Exercise ::
From the listing below, give again exactly the lines from the line with "Task: Open the Tools menu" to the line with "Screen dimensions: 1400x662", ends included, without any pictures.

Data records ::

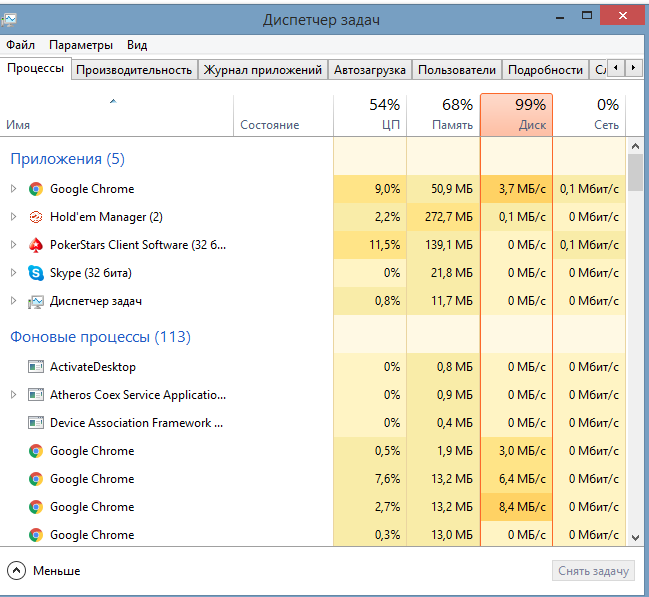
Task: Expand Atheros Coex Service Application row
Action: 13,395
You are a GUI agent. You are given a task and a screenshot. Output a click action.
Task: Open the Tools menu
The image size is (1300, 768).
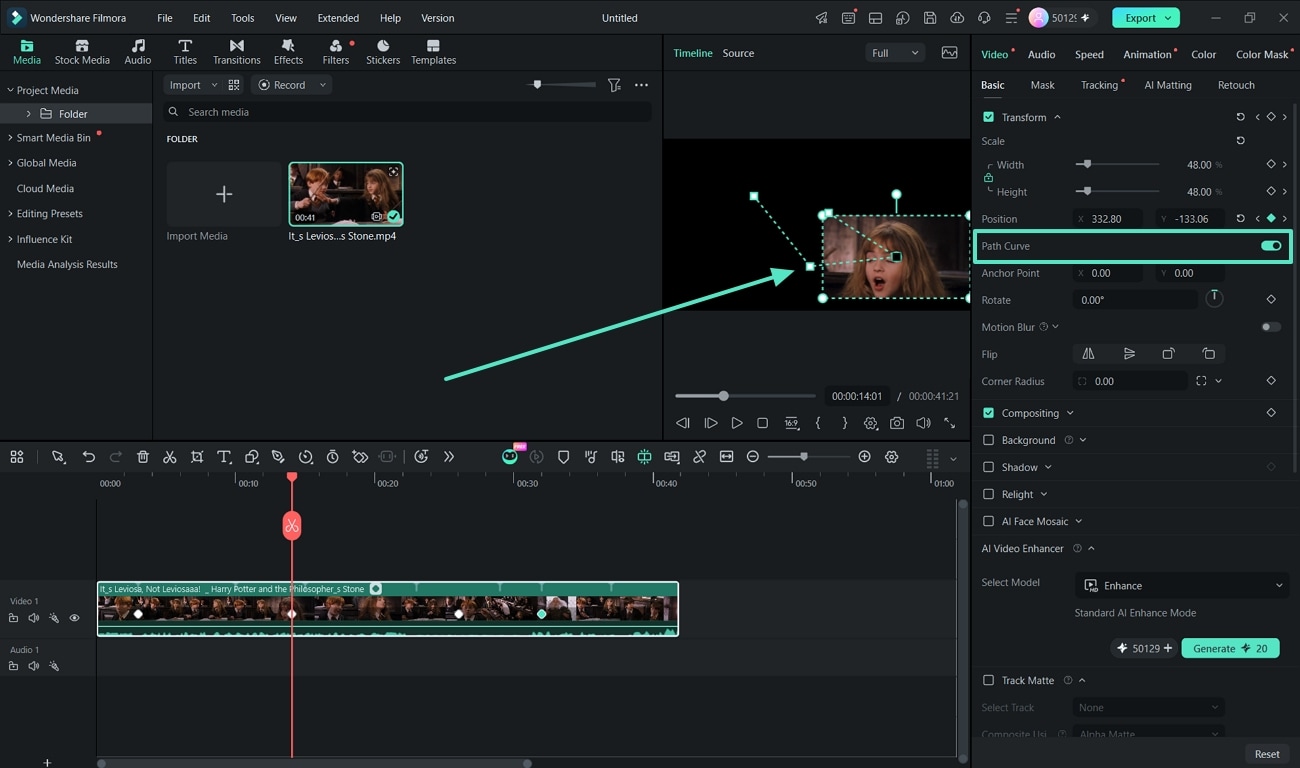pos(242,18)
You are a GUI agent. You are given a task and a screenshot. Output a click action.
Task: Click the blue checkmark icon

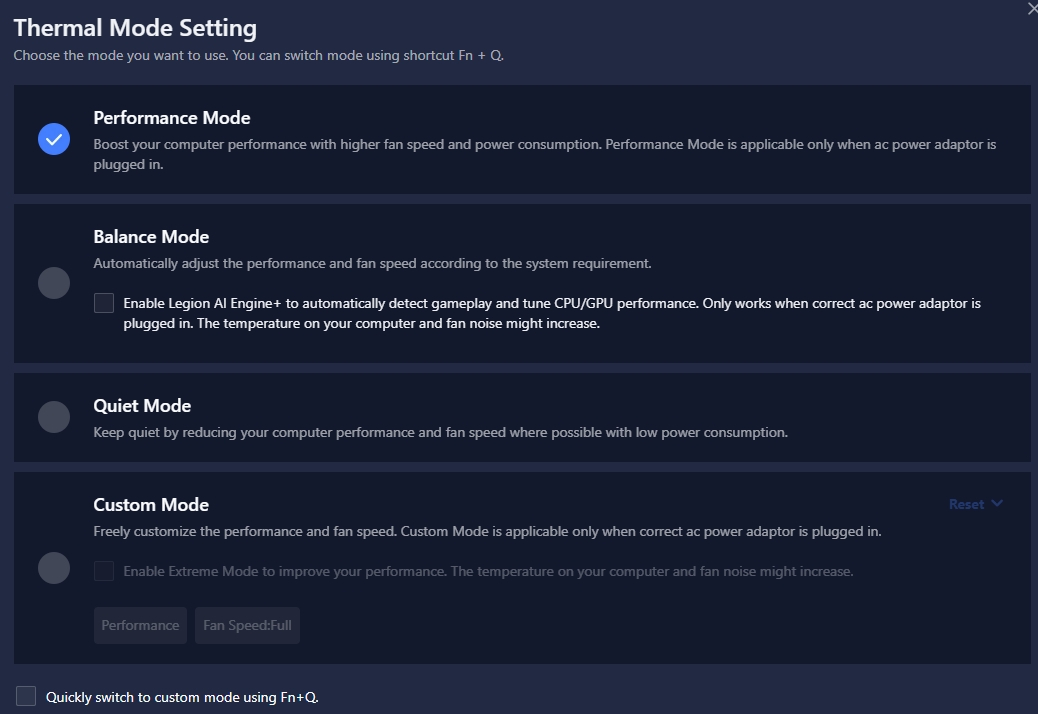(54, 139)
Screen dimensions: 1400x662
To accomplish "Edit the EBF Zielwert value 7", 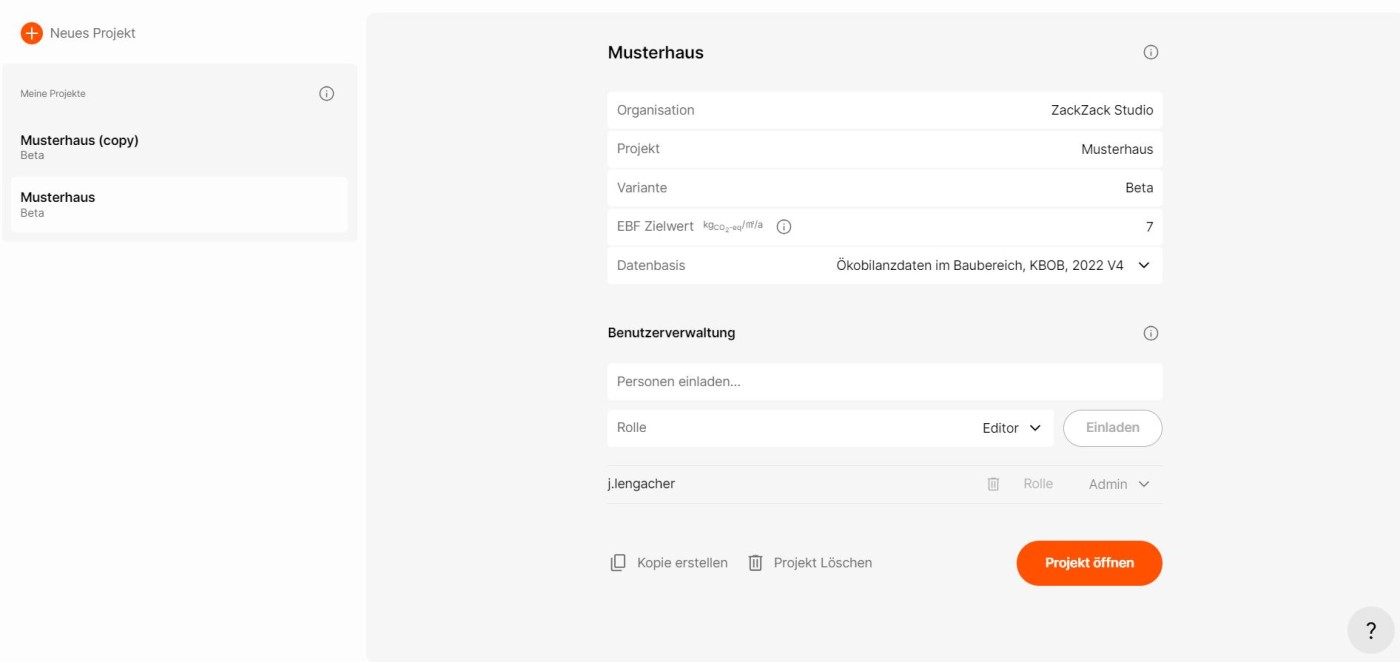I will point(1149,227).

...

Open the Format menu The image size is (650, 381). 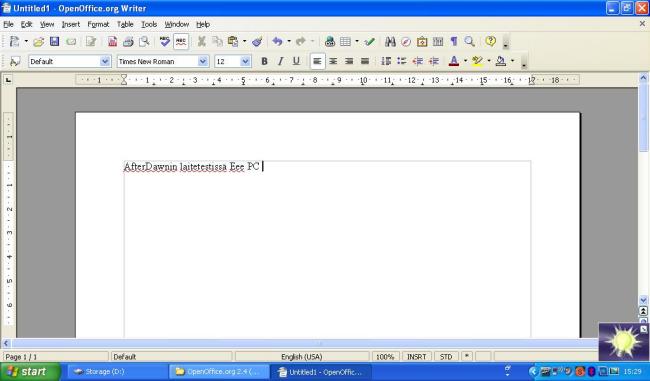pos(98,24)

Response area ::
Task: Open the Tools menu
The image size is (1300, 768).
pos(242,18)
You are a GUI agent. You are given a task and a screenshot. Output a click action.
Task: Click the blue checkmark icon

(54, 139)
Screen dimensions: 1400x662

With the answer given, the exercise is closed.